Rewrite the records as a numbered list, from the first line through the line holding "Action: 1038,112", inclusive. Skip any blank lines.
──────── THE RECORDS ────────
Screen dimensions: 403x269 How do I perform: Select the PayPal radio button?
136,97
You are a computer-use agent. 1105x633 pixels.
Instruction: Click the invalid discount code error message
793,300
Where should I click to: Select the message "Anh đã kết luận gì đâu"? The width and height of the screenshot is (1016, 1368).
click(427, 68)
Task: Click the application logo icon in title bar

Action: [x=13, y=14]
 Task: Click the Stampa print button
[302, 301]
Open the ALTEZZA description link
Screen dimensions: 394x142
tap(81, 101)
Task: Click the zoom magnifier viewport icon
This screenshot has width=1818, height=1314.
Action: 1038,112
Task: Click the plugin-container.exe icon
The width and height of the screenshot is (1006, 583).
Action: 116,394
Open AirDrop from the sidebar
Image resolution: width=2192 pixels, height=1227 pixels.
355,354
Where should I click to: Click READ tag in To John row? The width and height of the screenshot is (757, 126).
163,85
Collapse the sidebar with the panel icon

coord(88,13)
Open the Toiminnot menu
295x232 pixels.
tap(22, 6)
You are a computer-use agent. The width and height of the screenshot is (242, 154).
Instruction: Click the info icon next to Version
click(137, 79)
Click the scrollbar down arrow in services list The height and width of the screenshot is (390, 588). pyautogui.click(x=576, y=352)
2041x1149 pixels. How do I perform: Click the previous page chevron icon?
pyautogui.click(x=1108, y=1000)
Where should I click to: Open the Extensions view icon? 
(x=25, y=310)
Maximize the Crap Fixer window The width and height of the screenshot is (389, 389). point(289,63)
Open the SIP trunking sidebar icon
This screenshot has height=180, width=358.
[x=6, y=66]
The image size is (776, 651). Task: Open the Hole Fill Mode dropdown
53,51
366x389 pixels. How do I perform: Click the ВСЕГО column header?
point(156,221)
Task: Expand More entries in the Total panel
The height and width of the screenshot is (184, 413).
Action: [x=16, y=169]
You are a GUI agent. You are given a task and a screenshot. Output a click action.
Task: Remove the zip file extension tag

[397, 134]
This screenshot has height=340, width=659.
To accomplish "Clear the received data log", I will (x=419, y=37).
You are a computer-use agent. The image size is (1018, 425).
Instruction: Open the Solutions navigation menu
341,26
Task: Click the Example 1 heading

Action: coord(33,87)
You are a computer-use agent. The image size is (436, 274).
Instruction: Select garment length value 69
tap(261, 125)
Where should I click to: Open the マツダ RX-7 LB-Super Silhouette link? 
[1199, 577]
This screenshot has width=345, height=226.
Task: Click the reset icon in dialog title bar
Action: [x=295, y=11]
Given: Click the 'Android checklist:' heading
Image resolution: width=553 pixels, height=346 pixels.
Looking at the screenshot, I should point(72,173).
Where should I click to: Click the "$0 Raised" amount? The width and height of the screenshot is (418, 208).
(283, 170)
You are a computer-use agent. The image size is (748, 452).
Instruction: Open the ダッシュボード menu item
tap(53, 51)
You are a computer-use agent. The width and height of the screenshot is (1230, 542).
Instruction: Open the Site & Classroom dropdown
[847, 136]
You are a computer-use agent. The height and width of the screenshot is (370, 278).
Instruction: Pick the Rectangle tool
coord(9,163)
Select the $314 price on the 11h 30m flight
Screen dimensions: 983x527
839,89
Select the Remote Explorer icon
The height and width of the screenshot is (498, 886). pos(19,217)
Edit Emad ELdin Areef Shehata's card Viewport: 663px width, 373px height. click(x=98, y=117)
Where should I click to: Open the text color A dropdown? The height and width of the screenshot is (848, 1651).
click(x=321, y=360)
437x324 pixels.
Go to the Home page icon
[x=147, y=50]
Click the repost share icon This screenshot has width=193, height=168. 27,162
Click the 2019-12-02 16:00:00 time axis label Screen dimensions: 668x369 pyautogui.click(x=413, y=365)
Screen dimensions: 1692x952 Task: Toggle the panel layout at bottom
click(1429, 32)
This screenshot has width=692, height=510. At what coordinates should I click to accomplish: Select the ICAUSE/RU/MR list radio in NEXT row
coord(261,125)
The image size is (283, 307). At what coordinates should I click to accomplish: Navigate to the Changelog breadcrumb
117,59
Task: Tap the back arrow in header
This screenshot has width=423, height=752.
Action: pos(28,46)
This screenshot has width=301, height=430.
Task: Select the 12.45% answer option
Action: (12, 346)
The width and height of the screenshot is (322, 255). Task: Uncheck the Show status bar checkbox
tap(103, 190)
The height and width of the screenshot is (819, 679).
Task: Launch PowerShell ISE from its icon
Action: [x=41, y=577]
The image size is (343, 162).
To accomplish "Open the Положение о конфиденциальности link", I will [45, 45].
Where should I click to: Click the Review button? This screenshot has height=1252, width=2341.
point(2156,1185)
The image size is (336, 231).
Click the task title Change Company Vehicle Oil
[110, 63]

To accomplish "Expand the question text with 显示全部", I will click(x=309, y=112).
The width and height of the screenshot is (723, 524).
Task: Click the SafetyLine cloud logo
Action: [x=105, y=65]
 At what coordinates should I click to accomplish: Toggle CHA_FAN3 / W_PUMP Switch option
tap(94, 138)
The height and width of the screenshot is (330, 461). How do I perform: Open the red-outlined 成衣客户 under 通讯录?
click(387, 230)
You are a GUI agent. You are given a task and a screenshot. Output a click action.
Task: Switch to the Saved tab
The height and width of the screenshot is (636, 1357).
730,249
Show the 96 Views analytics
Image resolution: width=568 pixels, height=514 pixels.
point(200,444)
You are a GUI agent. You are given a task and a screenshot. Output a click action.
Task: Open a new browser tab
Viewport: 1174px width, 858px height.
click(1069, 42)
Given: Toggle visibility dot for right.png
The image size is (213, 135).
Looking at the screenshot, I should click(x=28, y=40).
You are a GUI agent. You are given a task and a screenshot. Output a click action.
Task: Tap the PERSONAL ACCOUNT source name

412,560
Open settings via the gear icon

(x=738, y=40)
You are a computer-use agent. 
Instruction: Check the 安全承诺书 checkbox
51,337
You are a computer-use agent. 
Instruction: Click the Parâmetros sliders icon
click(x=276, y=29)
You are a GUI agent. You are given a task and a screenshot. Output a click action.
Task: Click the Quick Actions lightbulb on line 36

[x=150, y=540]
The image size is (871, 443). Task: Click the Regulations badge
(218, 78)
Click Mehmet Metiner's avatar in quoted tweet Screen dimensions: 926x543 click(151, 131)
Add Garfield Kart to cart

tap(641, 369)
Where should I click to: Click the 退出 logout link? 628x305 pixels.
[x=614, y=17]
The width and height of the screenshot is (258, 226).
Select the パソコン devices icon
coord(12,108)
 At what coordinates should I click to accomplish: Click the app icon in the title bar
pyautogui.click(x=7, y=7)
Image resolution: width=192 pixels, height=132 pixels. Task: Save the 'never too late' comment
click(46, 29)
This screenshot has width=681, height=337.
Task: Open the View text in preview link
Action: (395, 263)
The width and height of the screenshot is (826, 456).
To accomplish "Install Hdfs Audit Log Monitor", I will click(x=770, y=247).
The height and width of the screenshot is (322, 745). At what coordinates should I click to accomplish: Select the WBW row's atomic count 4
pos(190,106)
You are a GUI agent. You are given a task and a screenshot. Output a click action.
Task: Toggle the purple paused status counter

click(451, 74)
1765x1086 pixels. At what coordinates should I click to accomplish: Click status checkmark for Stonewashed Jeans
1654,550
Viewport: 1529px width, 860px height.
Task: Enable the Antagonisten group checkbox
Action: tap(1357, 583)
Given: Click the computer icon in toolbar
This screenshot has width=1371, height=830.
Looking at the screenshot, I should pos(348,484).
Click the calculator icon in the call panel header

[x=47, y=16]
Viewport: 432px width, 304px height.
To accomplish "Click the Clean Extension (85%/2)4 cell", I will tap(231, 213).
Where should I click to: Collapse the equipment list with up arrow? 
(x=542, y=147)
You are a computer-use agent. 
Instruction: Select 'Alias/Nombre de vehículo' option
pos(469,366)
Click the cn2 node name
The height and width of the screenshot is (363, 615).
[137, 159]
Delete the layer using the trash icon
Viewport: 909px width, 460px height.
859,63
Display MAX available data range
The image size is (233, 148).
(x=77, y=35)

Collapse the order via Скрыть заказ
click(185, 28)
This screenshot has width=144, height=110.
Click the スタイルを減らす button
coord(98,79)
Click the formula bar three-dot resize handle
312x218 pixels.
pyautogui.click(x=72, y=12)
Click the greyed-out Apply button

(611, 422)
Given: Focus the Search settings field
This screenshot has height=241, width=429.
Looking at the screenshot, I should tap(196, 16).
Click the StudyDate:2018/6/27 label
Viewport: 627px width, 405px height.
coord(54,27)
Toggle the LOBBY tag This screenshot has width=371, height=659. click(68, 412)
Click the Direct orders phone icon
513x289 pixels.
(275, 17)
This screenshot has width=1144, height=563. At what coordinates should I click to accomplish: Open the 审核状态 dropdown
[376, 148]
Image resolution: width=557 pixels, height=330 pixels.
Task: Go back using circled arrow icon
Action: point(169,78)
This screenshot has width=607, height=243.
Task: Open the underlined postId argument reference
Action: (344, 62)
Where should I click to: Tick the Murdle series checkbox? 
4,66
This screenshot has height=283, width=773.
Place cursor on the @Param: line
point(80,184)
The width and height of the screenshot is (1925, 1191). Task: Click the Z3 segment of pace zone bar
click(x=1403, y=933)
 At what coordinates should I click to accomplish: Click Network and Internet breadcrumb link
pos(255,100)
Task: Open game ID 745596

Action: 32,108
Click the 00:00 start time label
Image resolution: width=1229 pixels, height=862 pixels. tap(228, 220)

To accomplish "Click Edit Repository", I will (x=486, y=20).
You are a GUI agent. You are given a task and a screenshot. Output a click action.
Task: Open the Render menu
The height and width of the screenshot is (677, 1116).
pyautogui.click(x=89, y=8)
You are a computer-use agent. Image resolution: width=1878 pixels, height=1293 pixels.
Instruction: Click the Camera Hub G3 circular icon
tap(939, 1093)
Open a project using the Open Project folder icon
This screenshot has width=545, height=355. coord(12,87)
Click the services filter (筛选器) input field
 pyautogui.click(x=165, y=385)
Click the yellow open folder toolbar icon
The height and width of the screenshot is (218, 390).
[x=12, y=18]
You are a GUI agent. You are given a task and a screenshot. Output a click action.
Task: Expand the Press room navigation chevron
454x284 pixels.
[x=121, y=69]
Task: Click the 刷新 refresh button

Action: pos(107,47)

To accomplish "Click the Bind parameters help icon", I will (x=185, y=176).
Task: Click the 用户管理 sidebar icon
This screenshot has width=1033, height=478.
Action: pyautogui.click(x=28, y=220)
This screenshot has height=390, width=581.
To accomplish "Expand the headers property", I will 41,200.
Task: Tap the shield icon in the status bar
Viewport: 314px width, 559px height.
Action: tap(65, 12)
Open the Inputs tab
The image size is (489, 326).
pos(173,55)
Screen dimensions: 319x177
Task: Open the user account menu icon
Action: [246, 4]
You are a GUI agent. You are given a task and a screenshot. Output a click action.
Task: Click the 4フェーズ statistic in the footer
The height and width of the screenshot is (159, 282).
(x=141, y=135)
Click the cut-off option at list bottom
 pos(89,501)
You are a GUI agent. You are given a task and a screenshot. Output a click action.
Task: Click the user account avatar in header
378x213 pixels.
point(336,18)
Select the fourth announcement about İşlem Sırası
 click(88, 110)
────────
• **WRITTEN RESPONSE**
1. Screen dimensions: 403x269 How do I perform: Select the PayPal radio button?
2. 136,97
3. You are a computer-use agent. 1105x633 pixels.
4. Instruction: Click the invalid discount code error message
5. 793,300
6. Where should I click to: Select the message "Anh đã kết luận gì đâu"? The width and height of the screenshot is (1016, 1368).
7. click(427, 68)
8. Task: Click the application logo icon in title bar
9. Action: [x=13, y=14]
10.  Task: Click the Stampa print button
11. [302, 301]
12. Open the ALTEZZA description link
13. Screen dimensions: 394x142
14. tap(81, 101)
15. Task: Click the zoom magnifier viewport icon
16. This screenshot has width=1818, height=1314.
17. Action: 1038,112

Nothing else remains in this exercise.